The British chemist does not believe the two TAV reports named the chemical agent which had been sampled as either “Novichok” or “Russian made”. He believes the FT report is a misrepresentation of what the OPCW documents say. “How did the journalists know, or how would they know the chemical structure of the compound was Novichok? Their report is a complete stitch-up.”

Other British experts familiar with OPCW technical procedures and reporting protocols say that the classified texts would expose also what the sampling of the Skripals’ blood, post-mortem tissues from Sturgess, and site and “environmental” evidence did not confirm. For example, the experts point out, no detail was reported to prove the chain of custody of the blood samples between the Skripals and the Porton Down laboratory; without that, they say, tampering and planting British-made Novichok are likely.

The full report texts  also reveal the OPCW inspectors were not permitted to test the most obvious evidence of the alleged nerve agent contamination.  “The only sites we know the OPCW visited in April,” according to a British expert, “were the car park of The Mill [pub visited by the Skripals just before the attack] and Porton Down.  Note also that by the time the OPCW arrived in Salisbury, the front door [of the Skripal house at 47 Christie Miller Road] had already been removed and the doorway boarded up.” In other words, the OPCW failed to test the front door-handle where the British Government says the GRU agents sprayed their poison.

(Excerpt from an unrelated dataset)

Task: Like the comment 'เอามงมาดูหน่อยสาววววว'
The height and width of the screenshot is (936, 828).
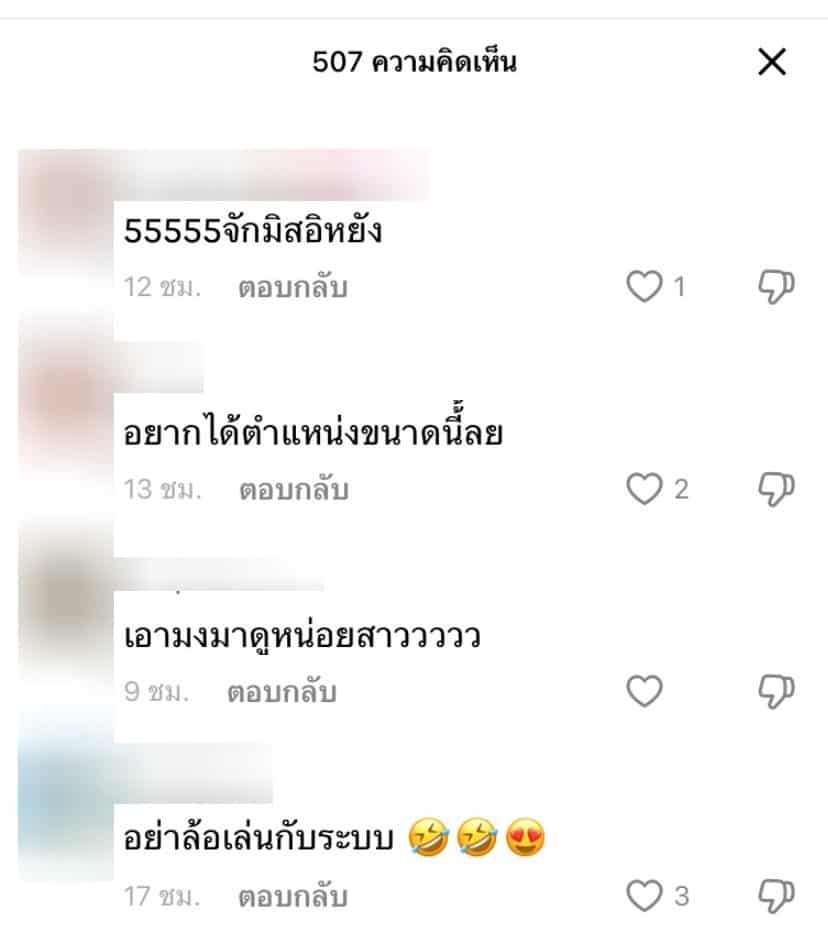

Following the Sturgess incident in Amesbury, the expert adds: “the OPCW made two visits,  firstly to collect biological samples [from Sturgess and Rowley],  and then to get an environmental sample; that was the perfume bottle.  Why did they not do it all at the same time?  Supposedly,  the police had found the bottle on July 11; that was several days before the OPCW team arrived. And why was that evidence withheld from the OPCW inspectors until the next month? The OPCW report of the two visits would also reveal there was no testing of the kitchen and bathroom at Rowley’s apartment where Dawn and Charlie were allegedly poisoned.”

According to Khalaf’s group, the OPCW dossier revealed “how samples of the nerve agent were taken from the victims and distributed to secret OPCW laboratories for testing.” In fact, the laboratories were not secret; the full texts confirm that one of them was the Swiss laboratory at Spiez. Evidence obtained by the Russians from Spiez files and reported publicly on April 15, 2018, by Foreign Minister Sergei Lavrov contradicted the British allegation that the samples were of a Russian Novichok. Read more here.  

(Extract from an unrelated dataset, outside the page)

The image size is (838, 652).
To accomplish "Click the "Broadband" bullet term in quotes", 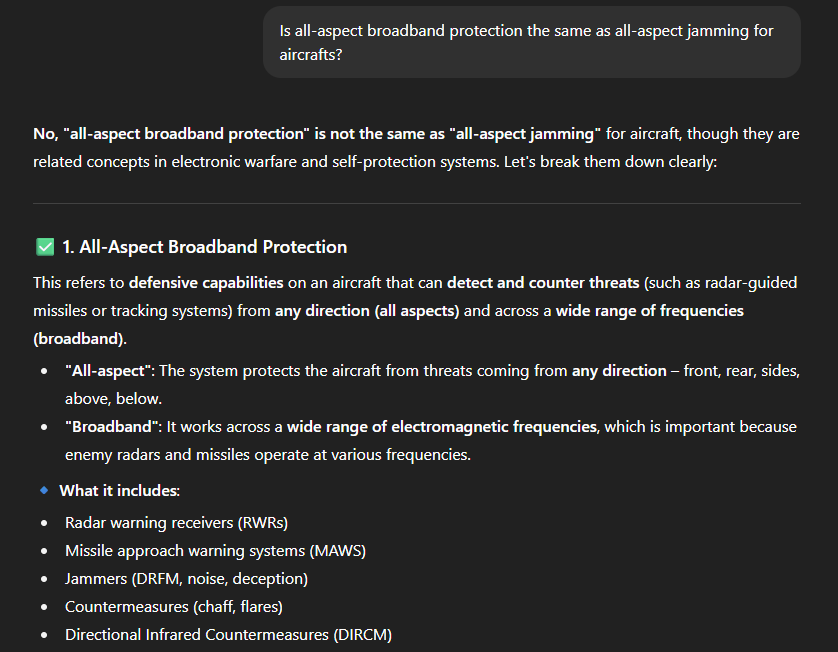I will click(x=113, y=427).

The Financial Times reports instead that one of the OPCW documents “included a detailed account of Russia’s version of events, which argued that the strain of novichok used in the attack had in fact been manufactured at Porton Down, the British military research facility.” In fact, the OPCW document identified the chemical formula of the samples, and this formula did not match the formula of the Russian-made chemical. This was evidence that the British allegation was false. In keeping the documents secret, the FT misrepresented the OPCW findings as “Russia’s version of events”, when Khalaf and the reporters knew the version was the OPCW’s.

She and the reporters were emailed the following questions:

They refuse to answer. The newspaper has also published no correction.